BEGIN Source material

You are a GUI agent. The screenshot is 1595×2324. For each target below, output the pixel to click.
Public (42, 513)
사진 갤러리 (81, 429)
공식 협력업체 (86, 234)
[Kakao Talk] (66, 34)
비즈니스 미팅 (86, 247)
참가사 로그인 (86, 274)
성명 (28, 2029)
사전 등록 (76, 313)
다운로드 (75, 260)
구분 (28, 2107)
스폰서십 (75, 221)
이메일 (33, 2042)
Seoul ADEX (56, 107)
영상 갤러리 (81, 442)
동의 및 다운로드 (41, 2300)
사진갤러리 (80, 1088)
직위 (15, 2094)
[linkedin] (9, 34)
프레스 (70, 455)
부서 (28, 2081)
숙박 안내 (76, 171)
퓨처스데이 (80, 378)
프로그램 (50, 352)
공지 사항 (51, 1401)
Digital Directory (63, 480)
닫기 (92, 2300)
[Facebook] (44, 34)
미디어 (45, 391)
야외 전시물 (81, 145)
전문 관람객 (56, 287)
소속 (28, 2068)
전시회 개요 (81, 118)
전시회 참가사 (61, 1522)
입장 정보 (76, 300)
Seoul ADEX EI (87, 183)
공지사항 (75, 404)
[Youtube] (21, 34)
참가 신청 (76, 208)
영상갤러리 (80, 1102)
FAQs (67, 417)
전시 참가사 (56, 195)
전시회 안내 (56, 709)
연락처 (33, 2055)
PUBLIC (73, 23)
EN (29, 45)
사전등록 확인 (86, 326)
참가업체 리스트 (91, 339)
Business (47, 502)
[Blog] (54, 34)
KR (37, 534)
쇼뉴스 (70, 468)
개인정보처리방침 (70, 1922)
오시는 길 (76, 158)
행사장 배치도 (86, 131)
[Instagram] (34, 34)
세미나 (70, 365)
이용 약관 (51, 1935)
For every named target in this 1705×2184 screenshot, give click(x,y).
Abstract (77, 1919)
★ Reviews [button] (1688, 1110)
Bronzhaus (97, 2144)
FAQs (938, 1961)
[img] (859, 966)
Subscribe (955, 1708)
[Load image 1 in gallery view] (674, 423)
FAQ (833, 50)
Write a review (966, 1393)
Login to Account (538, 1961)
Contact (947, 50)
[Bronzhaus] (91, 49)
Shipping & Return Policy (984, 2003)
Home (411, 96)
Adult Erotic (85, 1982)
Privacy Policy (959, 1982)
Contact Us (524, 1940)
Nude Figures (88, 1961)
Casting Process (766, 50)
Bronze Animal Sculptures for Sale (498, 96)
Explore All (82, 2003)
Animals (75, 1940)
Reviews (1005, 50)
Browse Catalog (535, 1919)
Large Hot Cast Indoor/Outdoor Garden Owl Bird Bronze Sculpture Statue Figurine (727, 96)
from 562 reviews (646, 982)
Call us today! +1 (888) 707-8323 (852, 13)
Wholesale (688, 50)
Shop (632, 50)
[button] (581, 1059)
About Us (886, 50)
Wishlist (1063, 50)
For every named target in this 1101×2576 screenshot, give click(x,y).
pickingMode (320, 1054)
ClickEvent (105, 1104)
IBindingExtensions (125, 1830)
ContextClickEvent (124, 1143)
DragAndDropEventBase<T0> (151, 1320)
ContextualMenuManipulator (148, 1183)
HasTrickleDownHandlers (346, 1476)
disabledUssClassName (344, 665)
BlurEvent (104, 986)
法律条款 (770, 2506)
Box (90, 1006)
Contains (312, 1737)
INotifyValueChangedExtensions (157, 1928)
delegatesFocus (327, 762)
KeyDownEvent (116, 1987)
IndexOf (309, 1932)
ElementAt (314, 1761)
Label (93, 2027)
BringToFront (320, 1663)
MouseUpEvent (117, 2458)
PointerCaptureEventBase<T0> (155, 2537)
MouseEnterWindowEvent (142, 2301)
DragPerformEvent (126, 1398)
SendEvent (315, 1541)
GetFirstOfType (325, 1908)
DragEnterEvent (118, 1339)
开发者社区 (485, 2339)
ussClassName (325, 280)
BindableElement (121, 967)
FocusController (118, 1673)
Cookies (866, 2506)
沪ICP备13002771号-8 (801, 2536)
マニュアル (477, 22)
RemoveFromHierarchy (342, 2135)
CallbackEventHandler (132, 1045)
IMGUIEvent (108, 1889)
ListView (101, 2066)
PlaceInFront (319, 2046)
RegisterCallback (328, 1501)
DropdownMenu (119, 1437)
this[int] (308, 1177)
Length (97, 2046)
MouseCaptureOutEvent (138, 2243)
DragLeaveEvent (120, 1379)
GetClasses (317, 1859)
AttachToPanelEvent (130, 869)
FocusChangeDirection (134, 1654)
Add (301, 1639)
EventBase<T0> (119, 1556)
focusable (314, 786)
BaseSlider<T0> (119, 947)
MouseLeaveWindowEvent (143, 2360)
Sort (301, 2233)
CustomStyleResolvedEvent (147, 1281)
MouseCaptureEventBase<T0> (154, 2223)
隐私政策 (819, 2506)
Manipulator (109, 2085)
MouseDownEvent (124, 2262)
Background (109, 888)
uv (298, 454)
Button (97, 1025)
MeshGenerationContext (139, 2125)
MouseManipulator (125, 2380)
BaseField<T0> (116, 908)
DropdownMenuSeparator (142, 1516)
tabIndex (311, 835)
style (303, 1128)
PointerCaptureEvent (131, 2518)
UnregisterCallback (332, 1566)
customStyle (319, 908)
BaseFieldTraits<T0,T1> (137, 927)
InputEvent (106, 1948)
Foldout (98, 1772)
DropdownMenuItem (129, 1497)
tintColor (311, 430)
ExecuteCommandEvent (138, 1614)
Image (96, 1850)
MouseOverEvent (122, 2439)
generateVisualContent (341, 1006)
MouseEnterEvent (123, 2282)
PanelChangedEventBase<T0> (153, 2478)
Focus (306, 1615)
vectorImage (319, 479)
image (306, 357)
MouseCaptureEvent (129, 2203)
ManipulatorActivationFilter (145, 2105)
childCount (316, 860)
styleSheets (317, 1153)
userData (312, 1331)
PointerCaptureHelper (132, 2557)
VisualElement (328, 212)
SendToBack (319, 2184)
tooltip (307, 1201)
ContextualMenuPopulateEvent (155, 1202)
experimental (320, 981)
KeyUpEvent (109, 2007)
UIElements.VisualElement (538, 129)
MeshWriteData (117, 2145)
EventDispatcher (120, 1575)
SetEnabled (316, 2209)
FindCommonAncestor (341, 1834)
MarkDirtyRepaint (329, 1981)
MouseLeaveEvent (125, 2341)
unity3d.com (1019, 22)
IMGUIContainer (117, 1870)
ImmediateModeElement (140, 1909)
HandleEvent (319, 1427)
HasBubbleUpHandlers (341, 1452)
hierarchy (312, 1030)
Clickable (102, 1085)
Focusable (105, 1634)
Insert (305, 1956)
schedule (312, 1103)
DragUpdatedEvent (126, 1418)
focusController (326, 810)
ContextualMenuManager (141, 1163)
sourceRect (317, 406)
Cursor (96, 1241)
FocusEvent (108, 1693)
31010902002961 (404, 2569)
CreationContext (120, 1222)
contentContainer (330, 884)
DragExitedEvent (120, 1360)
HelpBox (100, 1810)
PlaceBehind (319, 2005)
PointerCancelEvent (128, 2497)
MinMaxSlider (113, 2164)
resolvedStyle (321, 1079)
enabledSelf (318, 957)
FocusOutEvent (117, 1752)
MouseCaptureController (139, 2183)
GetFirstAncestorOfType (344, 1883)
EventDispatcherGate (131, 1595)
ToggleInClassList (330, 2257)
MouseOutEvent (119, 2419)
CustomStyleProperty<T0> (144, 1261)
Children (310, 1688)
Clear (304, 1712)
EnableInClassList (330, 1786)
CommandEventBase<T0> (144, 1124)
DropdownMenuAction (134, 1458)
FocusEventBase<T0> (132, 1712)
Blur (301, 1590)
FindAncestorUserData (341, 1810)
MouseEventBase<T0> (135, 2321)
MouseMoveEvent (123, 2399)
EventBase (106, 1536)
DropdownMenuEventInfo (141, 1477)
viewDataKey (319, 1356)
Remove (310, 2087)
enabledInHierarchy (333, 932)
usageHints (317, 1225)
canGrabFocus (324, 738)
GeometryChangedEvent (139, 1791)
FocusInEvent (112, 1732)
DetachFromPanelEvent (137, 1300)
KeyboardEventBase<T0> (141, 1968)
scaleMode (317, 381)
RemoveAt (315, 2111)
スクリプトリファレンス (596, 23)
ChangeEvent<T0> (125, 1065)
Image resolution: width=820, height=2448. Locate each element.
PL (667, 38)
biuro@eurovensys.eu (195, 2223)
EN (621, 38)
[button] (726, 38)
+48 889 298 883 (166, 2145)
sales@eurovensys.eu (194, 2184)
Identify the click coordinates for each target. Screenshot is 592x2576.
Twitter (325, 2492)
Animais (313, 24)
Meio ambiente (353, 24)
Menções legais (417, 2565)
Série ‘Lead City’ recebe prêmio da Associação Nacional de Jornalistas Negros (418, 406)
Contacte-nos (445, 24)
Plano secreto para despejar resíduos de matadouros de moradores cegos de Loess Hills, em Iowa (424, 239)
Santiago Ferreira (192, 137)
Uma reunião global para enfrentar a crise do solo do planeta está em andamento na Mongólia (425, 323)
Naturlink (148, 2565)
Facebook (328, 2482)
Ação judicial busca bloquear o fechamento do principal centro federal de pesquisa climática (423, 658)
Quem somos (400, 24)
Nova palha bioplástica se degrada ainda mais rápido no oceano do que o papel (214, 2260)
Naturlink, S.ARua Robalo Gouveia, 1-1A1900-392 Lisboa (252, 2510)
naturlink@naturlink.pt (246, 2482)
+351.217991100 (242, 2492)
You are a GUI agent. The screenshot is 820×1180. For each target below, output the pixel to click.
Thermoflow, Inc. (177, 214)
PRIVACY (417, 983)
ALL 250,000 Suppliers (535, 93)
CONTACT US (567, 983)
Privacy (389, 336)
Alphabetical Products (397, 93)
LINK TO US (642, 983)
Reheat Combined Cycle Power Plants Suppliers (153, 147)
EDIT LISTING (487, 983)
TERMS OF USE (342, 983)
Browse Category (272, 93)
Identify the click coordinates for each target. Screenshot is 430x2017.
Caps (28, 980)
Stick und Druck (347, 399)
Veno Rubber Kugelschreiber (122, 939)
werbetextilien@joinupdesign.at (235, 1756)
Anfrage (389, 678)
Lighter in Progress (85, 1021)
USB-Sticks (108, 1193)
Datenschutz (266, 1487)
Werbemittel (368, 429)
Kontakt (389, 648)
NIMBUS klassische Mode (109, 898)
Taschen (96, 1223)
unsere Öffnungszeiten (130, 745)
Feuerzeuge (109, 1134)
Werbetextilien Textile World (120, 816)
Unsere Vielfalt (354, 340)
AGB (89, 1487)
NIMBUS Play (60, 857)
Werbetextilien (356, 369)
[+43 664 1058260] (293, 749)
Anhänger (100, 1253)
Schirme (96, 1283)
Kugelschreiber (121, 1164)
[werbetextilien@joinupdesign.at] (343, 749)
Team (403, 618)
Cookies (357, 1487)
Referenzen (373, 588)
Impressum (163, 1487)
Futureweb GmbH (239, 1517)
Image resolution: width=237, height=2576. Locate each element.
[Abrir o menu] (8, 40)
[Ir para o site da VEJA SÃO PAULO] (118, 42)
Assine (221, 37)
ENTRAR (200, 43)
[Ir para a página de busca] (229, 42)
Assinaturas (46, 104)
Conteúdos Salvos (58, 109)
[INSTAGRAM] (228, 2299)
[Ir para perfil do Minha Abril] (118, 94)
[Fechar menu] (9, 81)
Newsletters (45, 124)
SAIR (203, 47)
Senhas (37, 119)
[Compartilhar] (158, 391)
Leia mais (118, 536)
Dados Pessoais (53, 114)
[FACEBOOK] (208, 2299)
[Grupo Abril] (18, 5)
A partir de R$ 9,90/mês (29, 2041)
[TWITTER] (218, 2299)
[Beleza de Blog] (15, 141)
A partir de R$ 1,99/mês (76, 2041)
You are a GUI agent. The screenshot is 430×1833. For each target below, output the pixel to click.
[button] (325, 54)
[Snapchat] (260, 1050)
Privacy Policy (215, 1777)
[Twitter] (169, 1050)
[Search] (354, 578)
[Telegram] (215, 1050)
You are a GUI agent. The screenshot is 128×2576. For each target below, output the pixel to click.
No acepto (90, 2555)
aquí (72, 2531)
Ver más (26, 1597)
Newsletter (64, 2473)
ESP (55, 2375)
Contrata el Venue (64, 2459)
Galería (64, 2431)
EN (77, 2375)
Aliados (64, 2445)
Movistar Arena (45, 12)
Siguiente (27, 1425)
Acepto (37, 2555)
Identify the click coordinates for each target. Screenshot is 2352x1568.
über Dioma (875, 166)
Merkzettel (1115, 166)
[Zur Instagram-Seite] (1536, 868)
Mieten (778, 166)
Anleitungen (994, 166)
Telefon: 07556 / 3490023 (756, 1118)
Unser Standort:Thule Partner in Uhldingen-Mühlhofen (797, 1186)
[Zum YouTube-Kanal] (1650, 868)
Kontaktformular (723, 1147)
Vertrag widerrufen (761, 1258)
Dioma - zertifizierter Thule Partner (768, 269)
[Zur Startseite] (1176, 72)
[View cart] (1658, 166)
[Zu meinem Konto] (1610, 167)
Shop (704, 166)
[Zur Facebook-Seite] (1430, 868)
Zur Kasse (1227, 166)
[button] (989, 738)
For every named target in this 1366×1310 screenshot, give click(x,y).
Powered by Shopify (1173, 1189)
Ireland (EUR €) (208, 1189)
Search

END Source material

What needs to be done |
When you reach the line with "PanelChangedEventBase<T0> (153, 2478)" in the records above, start writing out lines exactly, and stop once the line with "MeshWriteData (117, 2145)" has been written; include nothing else.

Completed exercise |
PanelChangedEventBase<T0> (153, 2478)
Focus (306, 1615)
vectorImage (319, 479)
image (306, 357)
MouseCaptureEvent (129, 2203)
ManipulatorActivationFilter (145, 2105)
childCount (316, 860)
styleSheets (317, 1153)
userData (312, 1331)
PointerCaptureHelper (132, 2557)
VisualElement (328, 212)
SendToBack (319, 2184)
tooltip (307, 1201)
ContextualMenuPopulateEvent (155, 1202)
experimental (320, 981)
KeyUpEvent (109, 2007)
UIElements.VisualElement (538, 129)
MeshWriteData (117, 2145)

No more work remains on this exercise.